I’ve been a little light on the postings lately, for a variety of reasons.
One of the reasons is that there weren’t that many new pilots on television in August and I’ve been in the mood for fresh pilots as opposed to archival. Plus looking ahead to September and October, I’m going to have my work cut out for me.
And then there’s the end of summer thing — rushing out to enjoy the last dregs before it’s gone. Plus school’s starting any minute and there are new shoes to buy, after school activities to sign up for and the whole sending lunch every day thing to dread.
But none of those are the real reason I slowed down.
I’ve been posting less, because I’ve been writing like a fiend. I had a big burst of energy on the pilot I’ve been developing. And when I finished my draft a week or so ago, I wanted a break from all things pilot.

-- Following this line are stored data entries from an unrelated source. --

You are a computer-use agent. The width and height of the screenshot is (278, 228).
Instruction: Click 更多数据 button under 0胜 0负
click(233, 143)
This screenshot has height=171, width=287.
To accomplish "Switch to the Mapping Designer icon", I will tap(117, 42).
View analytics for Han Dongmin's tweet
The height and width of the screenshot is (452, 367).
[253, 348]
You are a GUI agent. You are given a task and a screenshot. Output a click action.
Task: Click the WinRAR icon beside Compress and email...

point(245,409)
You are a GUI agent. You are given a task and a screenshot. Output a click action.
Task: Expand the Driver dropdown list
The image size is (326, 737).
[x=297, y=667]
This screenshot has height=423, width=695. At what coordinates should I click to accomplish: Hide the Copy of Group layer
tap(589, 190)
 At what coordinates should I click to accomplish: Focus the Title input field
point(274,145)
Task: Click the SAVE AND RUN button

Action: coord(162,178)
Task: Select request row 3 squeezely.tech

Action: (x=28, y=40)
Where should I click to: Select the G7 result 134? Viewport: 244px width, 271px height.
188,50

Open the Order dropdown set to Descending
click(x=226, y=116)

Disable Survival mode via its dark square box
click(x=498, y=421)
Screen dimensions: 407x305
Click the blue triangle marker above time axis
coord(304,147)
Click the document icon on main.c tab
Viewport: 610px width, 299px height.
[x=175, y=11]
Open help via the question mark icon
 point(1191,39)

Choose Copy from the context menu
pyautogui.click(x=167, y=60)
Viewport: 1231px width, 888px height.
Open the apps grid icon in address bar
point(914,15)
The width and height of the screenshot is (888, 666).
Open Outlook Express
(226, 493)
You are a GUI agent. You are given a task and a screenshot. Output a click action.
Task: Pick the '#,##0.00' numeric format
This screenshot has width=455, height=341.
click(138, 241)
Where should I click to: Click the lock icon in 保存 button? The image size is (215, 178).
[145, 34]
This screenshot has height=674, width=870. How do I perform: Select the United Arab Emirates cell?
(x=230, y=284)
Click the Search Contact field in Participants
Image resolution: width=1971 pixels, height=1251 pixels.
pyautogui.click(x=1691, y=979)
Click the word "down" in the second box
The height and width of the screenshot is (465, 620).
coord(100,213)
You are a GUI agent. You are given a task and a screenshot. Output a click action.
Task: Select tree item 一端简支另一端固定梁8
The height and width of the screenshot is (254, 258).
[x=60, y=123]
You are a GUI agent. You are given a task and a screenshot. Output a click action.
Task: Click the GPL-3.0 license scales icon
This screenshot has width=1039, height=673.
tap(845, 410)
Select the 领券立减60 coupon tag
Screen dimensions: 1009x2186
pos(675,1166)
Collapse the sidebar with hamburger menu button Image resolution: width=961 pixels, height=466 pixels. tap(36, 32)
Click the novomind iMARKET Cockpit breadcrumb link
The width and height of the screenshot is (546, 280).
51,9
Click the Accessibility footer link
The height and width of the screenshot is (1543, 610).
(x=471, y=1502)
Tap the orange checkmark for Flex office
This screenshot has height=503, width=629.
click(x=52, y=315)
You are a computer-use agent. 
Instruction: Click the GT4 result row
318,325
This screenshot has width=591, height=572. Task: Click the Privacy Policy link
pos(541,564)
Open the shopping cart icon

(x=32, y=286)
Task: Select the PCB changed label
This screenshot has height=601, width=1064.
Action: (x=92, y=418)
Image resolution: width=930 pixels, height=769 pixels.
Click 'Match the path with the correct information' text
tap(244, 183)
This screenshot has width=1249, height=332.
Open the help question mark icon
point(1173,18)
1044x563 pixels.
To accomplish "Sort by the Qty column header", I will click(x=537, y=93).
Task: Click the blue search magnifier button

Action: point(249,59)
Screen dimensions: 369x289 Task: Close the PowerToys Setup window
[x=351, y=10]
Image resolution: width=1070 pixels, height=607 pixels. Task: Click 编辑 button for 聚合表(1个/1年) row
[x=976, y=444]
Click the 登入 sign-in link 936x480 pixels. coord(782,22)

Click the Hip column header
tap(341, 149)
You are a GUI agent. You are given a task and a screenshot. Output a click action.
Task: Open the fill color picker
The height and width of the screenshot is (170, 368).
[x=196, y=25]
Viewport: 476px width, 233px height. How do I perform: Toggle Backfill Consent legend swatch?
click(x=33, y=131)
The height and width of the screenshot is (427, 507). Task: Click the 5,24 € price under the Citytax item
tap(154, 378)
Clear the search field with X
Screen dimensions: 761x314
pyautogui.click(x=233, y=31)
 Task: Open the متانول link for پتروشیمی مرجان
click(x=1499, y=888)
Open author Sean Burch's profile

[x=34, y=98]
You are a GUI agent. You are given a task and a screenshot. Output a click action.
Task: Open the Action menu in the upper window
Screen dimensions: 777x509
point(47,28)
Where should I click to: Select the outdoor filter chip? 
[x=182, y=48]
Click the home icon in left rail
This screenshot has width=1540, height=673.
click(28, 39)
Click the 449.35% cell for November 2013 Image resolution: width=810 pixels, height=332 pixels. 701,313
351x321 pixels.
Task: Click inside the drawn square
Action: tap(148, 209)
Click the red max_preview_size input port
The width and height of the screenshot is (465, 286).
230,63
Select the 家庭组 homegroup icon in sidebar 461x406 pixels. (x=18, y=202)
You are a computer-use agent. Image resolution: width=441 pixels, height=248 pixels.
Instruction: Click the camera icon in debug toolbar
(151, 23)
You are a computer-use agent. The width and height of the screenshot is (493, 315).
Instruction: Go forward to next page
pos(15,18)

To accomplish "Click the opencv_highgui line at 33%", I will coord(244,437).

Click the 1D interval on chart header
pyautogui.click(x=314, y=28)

I’m pretty pleased with my script. I’ve been working this concept for a long time. And this is actually the third pilot I’ve written. But this one slipped out the most easily and has by far the most energy and fun of the three.
Just before this draft, I did some major surgery on the premise and then I cranked up the character to eleven.
My original premise had CSI elements, a single character lead surrounded by a team of regulars and two mysteries in every episode. It’s still got the two mysteries and some science, but I’ve gone from single lead to more of a buddy picture. I’ve lightened it up considerably, de-emphasized the mystery and added action and lots of humour.
While I’m happy with the draft, I’m by no means done. I particularly want to work on strengthening the first act and by that I mean making it more hooky. So you may note in these pages a new attention to first acts.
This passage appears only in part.